SIMD extends the CPU with wide vector registers that hold multiple data elements. A single instruction operates on all elements simultaneously:
| ISA | Year | Register Width | Registers | Floats/Op | Doubles/Op | Key Addition |
|---|---|---|---|---|---|---|
| SSE | 1999 | 128-bit (XMM) | XMM0-XMM15 | 4 | 2 | Floating-point SIMD |
| SSE2 | 2001 | 128-bit | XMM0-XMM15 | 4 | 2 | Double precision, integer SIMD |
| AVX | 2011 | 256-bit (YMM) | YMM0-YMM15 | 8 | 4 | 3-operand form (non-destructive) |
| AVX2 | 2013 | 256-bit | YMM0-YMM15 | 8 | 4 | Integer 256-bit, FMA, gather |
| AVX-512 | 2017 | 512-bit (ZMM) | ZMM0-ZMM31 | 16 | 8 | Masking, scatter, 32 registers |
#include <immintrin.h>
int n = 1024;
float a[1024], b[1024], c[1024];
// ── Scalar: 1 element per instruction ──
for (int i = 0; i < n; i++) {
c[i] = a[i] + b[i]; // 1 add per cycle
}
// Total: ~1024 add instructions
// ── SIMD (AVX): 8 elements per instruction ──
for (int i = 0; i < n; i += 8) {
__m256 va = _mm256_load_ps(&a[i]); // Load 8 floats (32 bytes, aligned)

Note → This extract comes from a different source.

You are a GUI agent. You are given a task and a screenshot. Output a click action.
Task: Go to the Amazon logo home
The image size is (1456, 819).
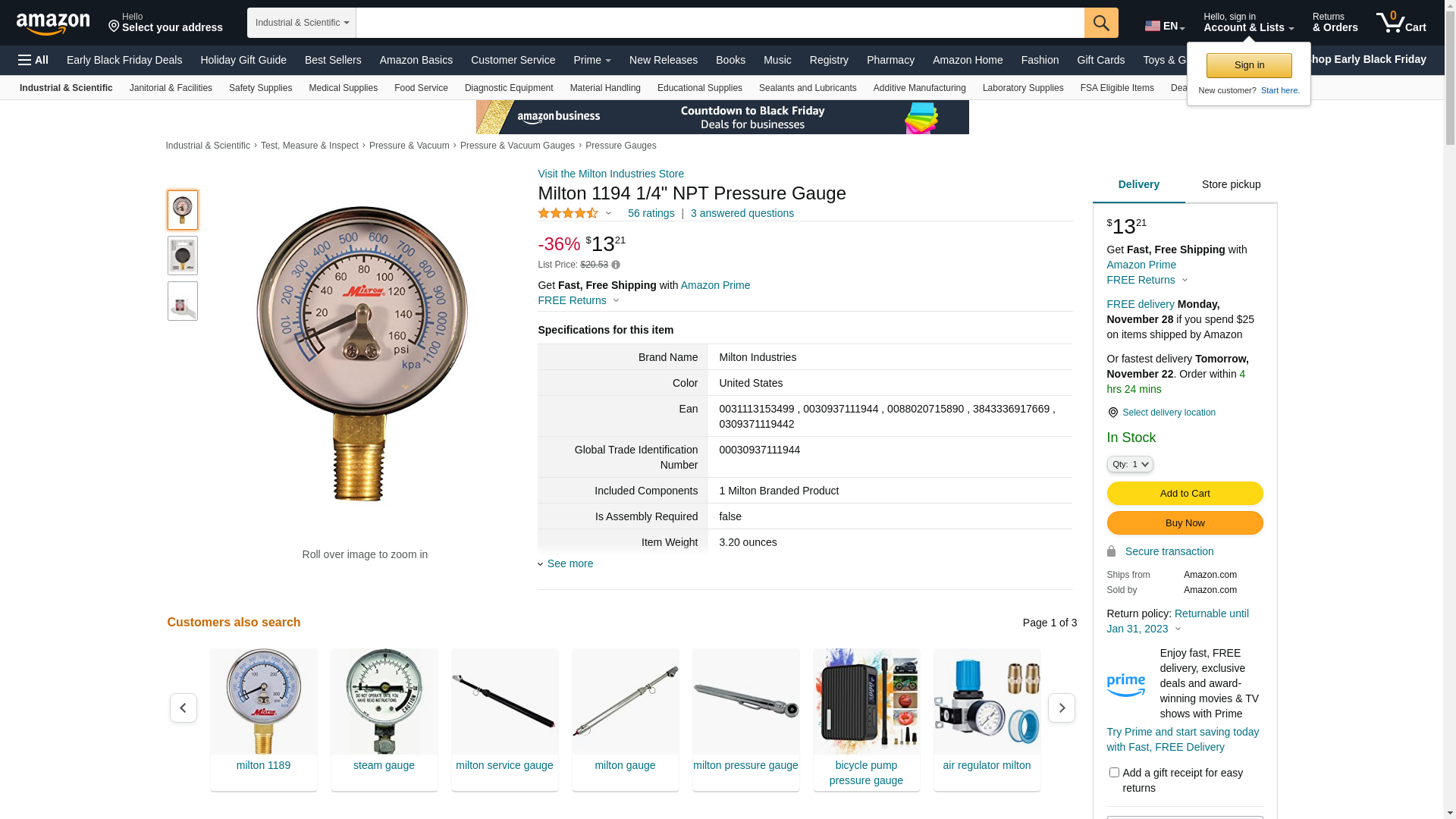(x=53, y=24)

__m256 vb = _mm256_load_ps(&b[i]); // Load 8 floats
__m256 vc = _mm256_add_ps(va, vb); // 8 parallel adds
_mm256_store_ps(&c[i], vc); // Store 8 floats
}
// Total: ~128 add instructions (8x fewer)
Common AVX Intrinsics
Intrinsics are C functions that map 1:1 to SIMD instructions. The naming convention is _mm<width>_<op>_<type>:
| Component | Values | Meaning |
|---|---|---|
| Width | (none), 256, 512 | 128-bit, 256-bit, 512-bit |
| Operation | add, mul, fmadd, load, store, etc. | The operation |
| Type | ps (packed single), pd (packed double), epi32 (packed int32), si256 (256-bit integer) | Data type |
#include <immintrin.h>
// ── Load and store ──
__m256 v = _mm256_load_ps(ptr); // Load 8 floats (ptr must be 32-byte aligned)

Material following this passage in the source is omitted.